WORK REQUEST A
In the Copilot review below, decide whether each statement agrees with the text: (i) Copilot offers more voice options than Gemini Live; (ii) Copilot lets you change how fast each voice speaks; (iii) Copilot's interruption capability is more fluid than OpenAI's. Answer yes or no for each, and quote the deciding words.
WORK REQUEST B
According to the Copilot review below, what are the names of the four voices in Copilot?
WORK REQUEST C
Write out everything in the Copilot review from "This new feature" down to "fluid or natural." again, changing "Advanced Voice" to "ChatGPT Voice".

Microsoft has unveiled a new version of its Copilot app for iPhone and Android, and with the release comes a new look, some new features, and a voice mode resembling OpenAI's popular ChatGPT Advanced Voice.
I decided to re-download Copilot and put it to the test to see how it compares to the flagship product from OpenAI, and it's safe to say I was impressed. I removed it from my phone as I rarely used it due to its similar performance to ChatGPT.
While the UI is improved and more "consumer friendly" than the previous offering, making it easier to get started, the biggest upgrade is in the voice mode.
This new feature offers similar functionality in terms of speech-to-speech, being able to interrupt it and have it reflect your vocal tone and emotions as Advanced Voice, but it was more casual and felt more natural, slightly less stilted than OpenAI's offering. However, its interruption capability isn't as fluid or natural.
At one point we were conversing about the nature of reality, and I was so engaged in the conversation I forgot I was speaking to an artificial intelligence rather than a good friend I hadn't spoken to in a while, discussing the type of random stuff friends talk about. I came out of it when the AI just randomly stopped responding.
How does Copilot stack up?
This new version of Copilot is the first under the reign of new Microsoft AI CEO Mustafa Suleyman, the former Google DeepMind co-founder and CEO of Inflection AI — a company that makes the conversational and consumer-friendly Pi chatbot.
New Copilot bears a remarkable resemblance to Pi with its more muted color tones and simplified approach to conveying complex ideas. It feels more like an AI aimed at everyone than just at those power users and gives Microsoft an edge in an increasingly competitive market.
There are four voice options, so fewer than the 10 that you get with Gemini Live or ChatGPT Voice, but I'm told there will be more coming in the future. It's built on an adapted version of the same underlying technology used by OpenAI, so is native voice-to-voice rather than first converting what you're saying to text.
There are some surprising limitations. In some ways it's more restrictive than ChatGPT because the guardrails have been better implemented. You're less likely to see it break out into song or start rapping with a backing track, but that's not necessarily a bad thing for a product aimed at an audience that may not be as tech-savvy as those using ChatGPT.
What are the voices like?
The four voices in Copilot are Grove, Canyon, Wave, and Meadow, and unlike ChatGPT, you can customize the speed at which each of them speaks. I found setting it to standard 1X leads to them speaking unnaturally slowly, almost like they've only just woken up in the morning.

DATA EXTRACTS

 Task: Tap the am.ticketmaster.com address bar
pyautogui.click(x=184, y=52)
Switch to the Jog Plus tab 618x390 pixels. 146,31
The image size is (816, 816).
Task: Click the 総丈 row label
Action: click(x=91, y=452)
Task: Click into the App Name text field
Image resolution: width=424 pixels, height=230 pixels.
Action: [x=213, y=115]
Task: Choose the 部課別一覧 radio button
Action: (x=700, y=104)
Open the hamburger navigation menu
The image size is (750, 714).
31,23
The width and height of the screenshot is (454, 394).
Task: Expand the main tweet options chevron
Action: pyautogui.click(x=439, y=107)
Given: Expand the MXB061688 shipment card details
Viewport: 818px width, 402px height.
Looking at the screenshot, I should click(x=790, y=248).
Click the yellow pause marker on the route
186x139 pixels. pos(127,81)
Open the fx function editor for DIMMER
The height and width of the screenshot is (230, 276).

PROBLEM SOLUTION A
(i) No: "There are four voice options, so fewer than the 10 that you get with Gemini Live or ChatGPT Voice"
(ii) Yes: "you can customize the speed at which each of them speaks"
(iii) No: "However, its interruption capability isn't as fluid or natural."

PROBLEM SOLUTION B
Grove, Canyon, Wave, and Meadow.

PROBLEM SOLUTION C
This new feature offers similar functionality in terms of speech-to-speech, being able to interrupt it and have it reflect your vocal tone and emotions as ChatGPT Voice, but it was more casual and felt more natural, slightly less stilted than OpenAI's offering. However, its interruption capability isn't as fluid or natural.